17 Nov KATTER LAUNCHES LAST ATTEMPT TO SAVE SPANISH MACKEREL INDUSTRY
Katter’s Australian Party Leader and Traeger MP Robbie Katter has today issued a last-ditch appeal to prevent the effective closure of Queensland’s east coast Spanish Mackerel fishery.
During today’s Queensland Parliament sitting, Mr Katter advised the Parliament that he would move an eleventh-hour motion to block the Palaszczuk Labor Government’s new Spanish Mackerel fishing restrictions.
These restrictions include:
- reducing the total quota entitlement take for commercial fishers (578.03 tonnes to 165 tonnes);
- reducing the recreational possession limit to one fish per person or 2 fish per boat;
- removing the previous additional possession allowances for extended charter trips;
- and adding a further regulated period for the Northern Spanish Mackerel waters for 2023-25.
The motion will be debated in the Parliament in two weeks’ time, on the evening of November 28.
Mr Katter said the new rules, which came into effect by regulation July 1 but are only now being finalised through the Queensland Parliament, would essentially shut down Queensland’s commercial supply of the much-loved fish.
He said the KAP, and the commercial fishing sector, wanted the new regulations withdrawn or at least delayed until the scientific modelling the regulations are based on can be independently scrutinised.

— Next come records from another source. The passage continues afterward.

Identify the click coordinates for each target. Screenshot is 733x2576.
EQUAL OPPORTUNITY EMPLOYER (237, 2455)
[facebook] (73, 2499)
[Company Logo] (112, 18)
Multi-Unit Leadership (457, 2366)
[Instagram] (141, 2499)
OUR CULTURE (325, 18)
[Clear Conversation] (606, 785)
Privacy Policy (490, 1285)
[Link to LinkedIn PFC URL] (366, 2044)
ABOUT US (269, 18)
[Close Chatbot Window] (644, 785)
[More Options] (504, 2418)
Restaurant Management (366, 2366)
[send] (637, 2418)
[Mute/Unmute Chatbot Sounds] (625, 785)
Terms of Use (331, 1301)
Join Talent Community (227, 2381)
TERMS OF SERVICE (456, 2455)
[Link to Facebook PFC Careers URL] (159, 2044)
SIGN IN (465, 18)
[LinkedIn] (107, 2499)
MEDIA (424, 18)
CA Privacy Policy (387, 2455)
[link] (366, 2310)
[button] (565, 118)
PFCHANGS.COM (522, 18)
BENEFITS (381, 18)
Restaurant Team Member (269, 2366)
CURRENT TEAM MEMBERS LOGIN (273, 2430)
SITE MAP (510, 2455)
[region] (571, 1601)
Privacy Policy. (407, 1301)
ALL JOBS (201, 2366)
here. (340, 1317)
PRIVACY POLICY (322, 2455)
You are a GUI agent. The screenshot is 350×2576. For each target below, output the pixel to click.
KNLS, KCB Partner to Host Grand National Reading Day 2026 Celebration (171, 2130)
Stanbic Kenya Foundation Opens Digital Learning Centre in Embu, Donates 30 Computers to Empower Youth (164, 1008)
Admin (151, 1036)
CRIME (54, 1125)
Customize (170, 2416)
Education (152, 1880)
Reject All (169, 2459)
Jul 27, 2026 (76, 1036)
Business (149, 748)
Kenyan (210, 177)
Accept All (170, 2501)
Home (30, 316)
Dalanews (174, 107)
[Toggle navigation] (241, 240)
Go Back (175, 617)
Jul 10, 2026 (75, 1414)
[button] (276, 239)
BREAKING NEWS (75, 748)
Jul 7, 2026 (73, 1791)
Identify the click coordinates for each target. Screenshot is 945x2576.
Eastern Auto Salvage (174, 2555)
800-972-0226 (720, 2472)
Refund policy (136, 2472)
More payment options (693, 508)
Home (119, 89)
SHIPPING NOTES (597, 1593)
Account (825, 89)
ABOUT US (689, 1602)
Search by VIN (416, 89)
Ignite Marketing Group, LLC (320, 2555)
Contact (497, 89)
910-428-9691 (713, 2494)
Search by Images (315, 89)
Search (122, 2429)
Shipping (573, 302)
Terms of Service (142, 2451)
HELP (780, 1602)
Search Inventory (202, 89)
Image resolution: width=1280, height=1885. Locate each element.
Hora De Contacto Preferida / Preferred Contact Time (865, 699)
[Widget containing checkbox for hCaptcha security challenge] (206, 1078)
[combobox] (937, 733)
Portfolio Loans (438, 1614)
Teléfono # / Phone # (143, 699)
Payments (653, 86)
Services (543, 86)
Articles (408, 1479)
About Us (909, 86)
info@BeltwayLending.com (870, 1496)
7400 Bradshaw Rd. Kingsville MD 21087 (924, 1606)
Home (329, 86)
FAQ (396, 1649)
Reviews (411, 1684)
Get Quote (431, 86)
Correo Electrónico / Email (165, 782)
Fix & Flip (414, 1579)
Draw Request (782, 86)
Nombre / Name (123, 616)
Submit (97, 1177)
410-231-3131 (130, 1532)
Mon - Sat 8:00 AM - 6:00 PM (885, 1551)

“In two weeks time, during the final sitting week of this year, Minister for Fisheries Mark Furner has an opportunity to listen to the industry and also to listen to Queenslanders who want to keep locally-caught seafood on the menu and on their plates wherever possible,” Mr Katter said.
“The Minister and his Department have weaponised ‘science’ for what is highly-speculated to be political purposes, and the more recent policy decisions to shut down both the east coast and the Gulf of Carpentaria gillnet fishing industries following demands from UNESCO only make these their motivations more questionable.
“In two weeks, he has a genuine opportunity to do the right thing on behalf of North Queenslanders – withdraw the regulations or at least delay them until all modelling, including what has been produced by independent experts contracted by the industry itself, can be interrogated.”